I ask all my designers to go through design iterations with wireframes, color palettes, a formal design brief and layered, packaged comps. If time gets tight and I trust the designer (there's only one so far) I will also pay him to do cutup and assembly. Layers are important, as that's what you'll have to go back to when the client inevitably changes their mind about something. I've been at firms where an outside designer will contract us to turn a flat image into a website, and it becomes a game of "how much more can we run up his bill" When you're PAYING the bill, it's no longer a fun game.

While my contracting work is largely a solo project, I will always put a hired designer in front of the client. I choose people who can "talk the talk" and will interface well....and it tells my client that I'm bringing an expert who is going to be another stakeholder in the process. A true professional will make you look BETTER. This is just another reason that the people who take the low-ball Craigslist jobs are doing our industry such a disservice.

As for pay, it depends on who I'm working with. For a recent job, I've contracted the designer for wireframes, 3 "flat" concepts and 1 final design with 2 rounds of client revisions. He'll interface with the client during concepting meetings, create the work, defend the work, then revise. Because this is a pretty important site, I'll handle cutup myself. He works hourly, having given me an estimate that I can hold him to. Should we get to a major change order, we've already agreed upon an hourly rate that I'll pass on to the client. Otherwise, I'll tweak accordingly. Because I have a good working relationship and a level of trust built up, he understands that I'm not out to screw him and will cut him in should the contract somehow go south. Putting things in writing...more so for the client...can make things a lot easier both on billing and compensating the designer. On smaller jobs I'll offer a flat rate for all design services and put the pressure on the designer to kick out quick, quality work to maximize their profits. On one HUGE job, I had the designer contract as a separate phase of work directly with the client (again, trust was key)

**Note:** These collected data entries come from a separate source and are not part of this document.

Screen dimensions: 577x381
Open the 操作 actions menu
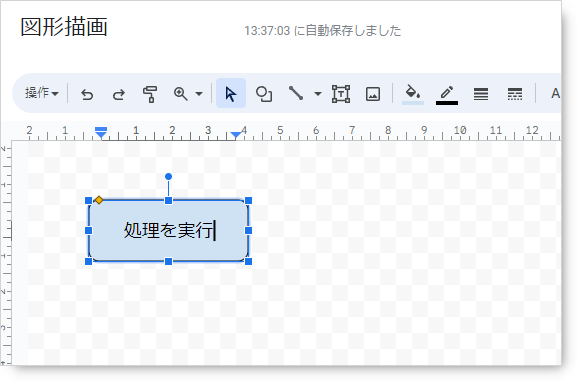pos(42,93)
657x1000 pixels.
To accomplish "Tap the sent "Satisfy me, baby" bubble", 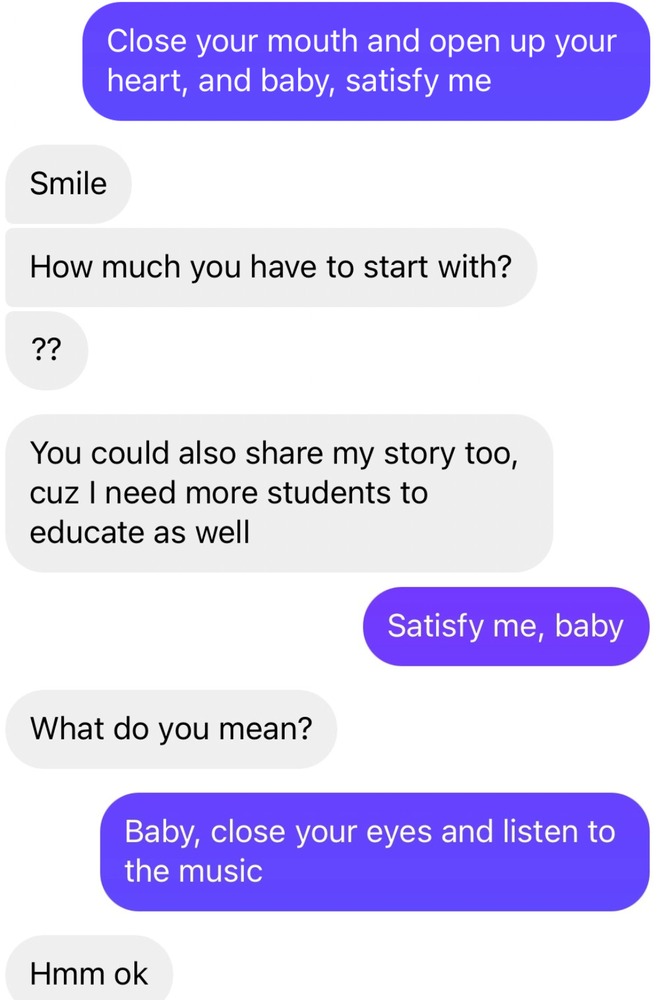I will point(505,627).
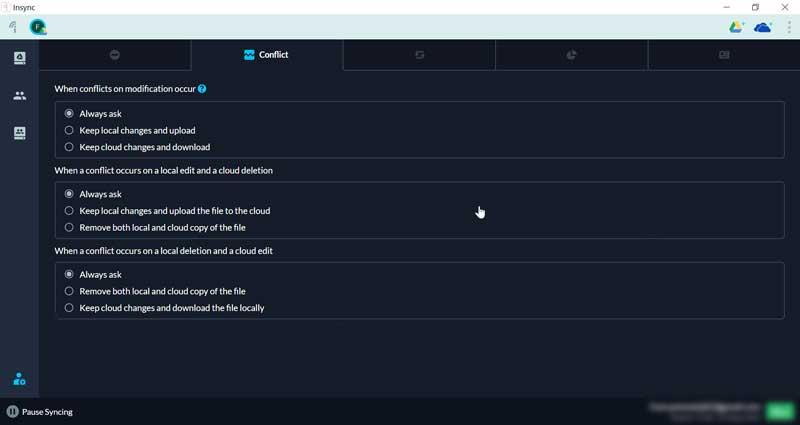
Task: Choose Remove both copies under local edit conflict
Action: click(69, 228)
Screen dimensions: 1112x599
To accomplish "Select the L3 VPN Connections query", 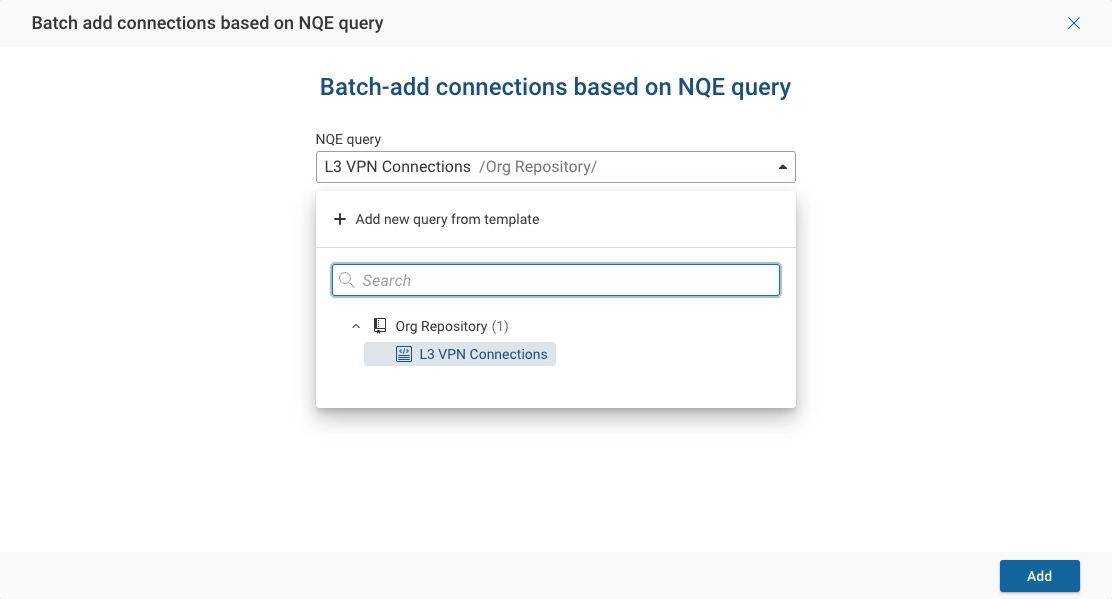I will point(481,354).
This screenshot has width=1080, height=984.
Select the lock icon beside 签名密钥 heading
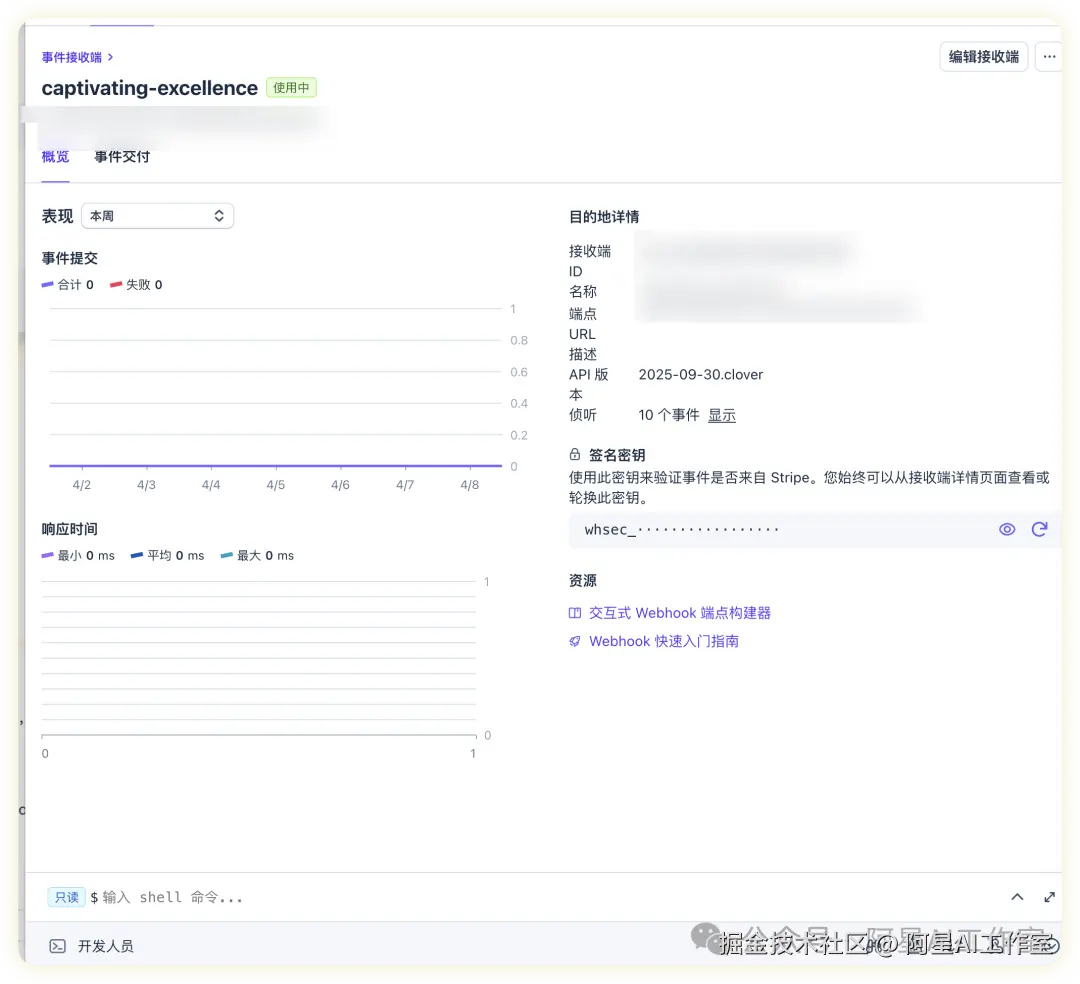573,454
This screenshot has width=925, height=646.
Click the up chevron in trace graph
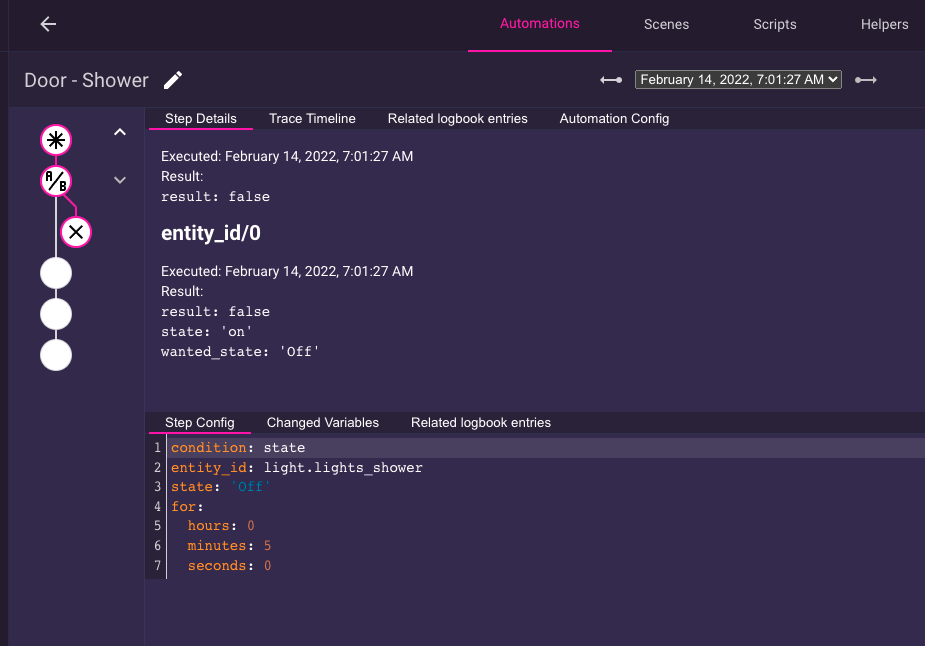pyautogui.click(x=120, y=132)
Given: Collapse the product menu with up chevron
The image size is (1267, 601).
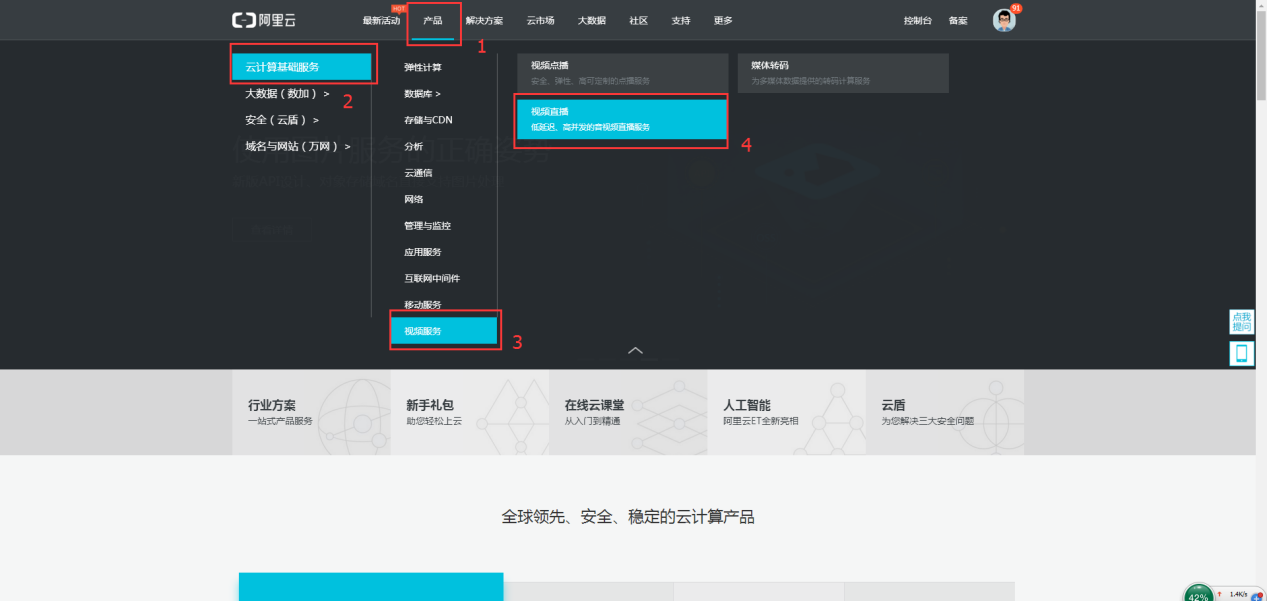Looking at the screenshot, I should (x=635, y=351).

When looking for a designer, start your search with people who do interactive design as opposed to print. Schools teach Illustrator and InDesign first, which allows pixel perfect rendering....we all know that IE throws that concept out the window. You need someone who understands the box model, gets that gradients over non-repeating patterns can cause UI guys nightmares, and knows why ITF rounded sans isn't available to every browser. More often than not, that's not a print designer. A great place to start is the local branch of IxDA. Then, call local web firms and ask who does their overflow. Or, network with your "competition" to see if they have a common designer that they share (and recommend)

Good luck!

  • Thanks for the info. As an aside, I just recently moved to this area and haven't established any local industry contacts yet, though I'm sure a visit to a local user group or meetup group would solve that. Sep 7, 2010 at 4:38

As a graphic designer + web developer, I don't have this problem personally. But I would think that simply looking at the designer's portfolio and going rate should be enough to make a fair determination.

Sure, it's subjective and most people are not graphic designers, but it doesn't take a professional graphic designer to know what looks good and what is aesthetically disagreeable. You can also ask your client for a list of sites that they like, and try to pick a designer that matches the style of those websites.

You/your client have a fixed budget. So get the best design you can obtain within that budget. Find someone who:

  • has experience doing web design
    • is familiar with basic usability/accessibility guidelines
  • has a graphic design/visual arts background
    • has good color sense
    • has good design sense
  • is familiar with the style of website you need him/her for

I don't think there's an unfair way to select a web designer. There's just wise/unwise ways of selecting one. If you aren't careful, you'll spend too much to get very little return.